Recurrence/persistence of disease (R/PD) was assessed from records of b-Tg levels, neck ultrasonography, other imaging modalities (US, MRI/CT/FDG PET-CT, PtWBS) and biopsy results. Cervical LNMs were confirmed with fine needle aspiration, Tg washout procedure or histopathological diagnosis. Response to treatment was first assessed after 6-12 months of initial treatment and then every 6-12 months. DxWBS and s-Tg levels were not used to define R/PD. Persistence was defined as presence of structural or persistent biochemical (b-Tg ≥1 ng/mL) evidence of disease at initial evaluation after total thyroidectomy and remnant ablation. Recurrence was defined as new biochemical (b-Tg ≥1 ng/mL), or structural evidence of tumor after total thyroidectomy and remnant ablation.

Thyroglobulin and 131I whole body scan

Serum thyroglobulin measurements were performed by radioimmunoassay (IRMA) method using a commercial kit (Beckman Access Systems, Beckman Coulter Ltd). The functional sensitivity of assay was 0.1ng/mL. The samples were obtained 72 hours after the administration of second dose in rhTSH group and before the administration of 131I in THW group.
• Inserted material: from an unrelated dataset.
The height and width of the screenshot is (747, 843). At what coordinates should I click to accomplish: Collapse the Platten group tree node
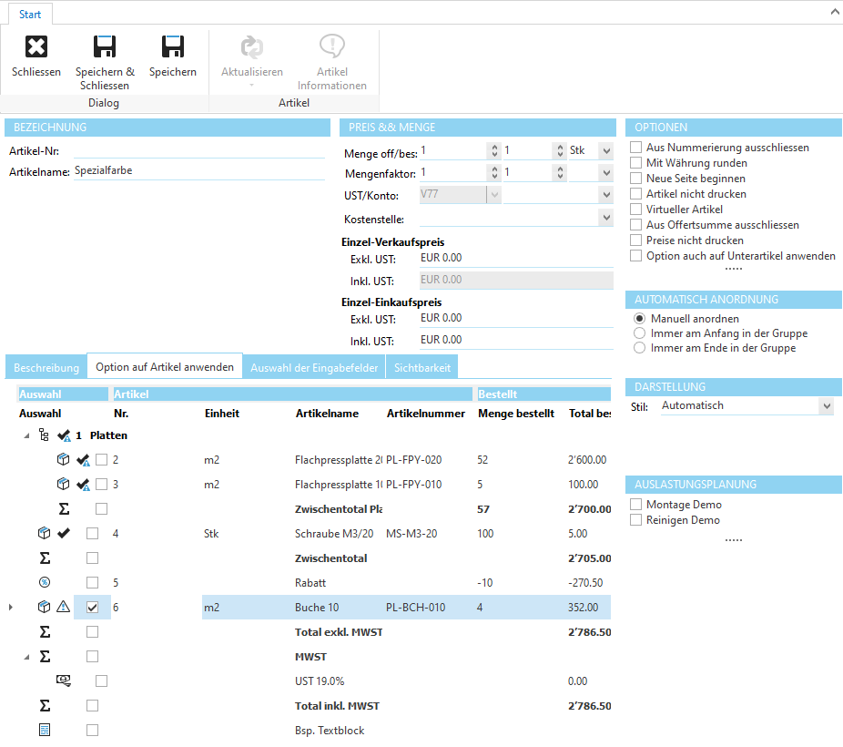25,435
A s-Tg level lower than 2 ng/mL was considered as “negative s-Tg”. A s-Tg level equal to or greater than 2 ng/mL was considered as “positive s-Tg”. (6, 17, 21).

Thyroid hormone replacement was stopped and low iodine intake diet was applied four weeks before diagnostic procedure in THW group. WBS was performed with 5 mCi 131I, anterior and posterior projections were obtained at the 24 and 72 hours after administration of 131I, using a gamma camera with high energy collimator (GE 4000İXC-T/STARCAM). Patients in rhTSH group continued treatment with suppressive doses of thyroid hormone and received intramuscular injection of 0.9 mg rhTSH (Thyrogen®; Genzyme Corporation, Cambridge, MA, USA) 24 and 48 hours before the 131I administration. Scans were performed at least 6 months after, if a procedure containing iodine was relevant.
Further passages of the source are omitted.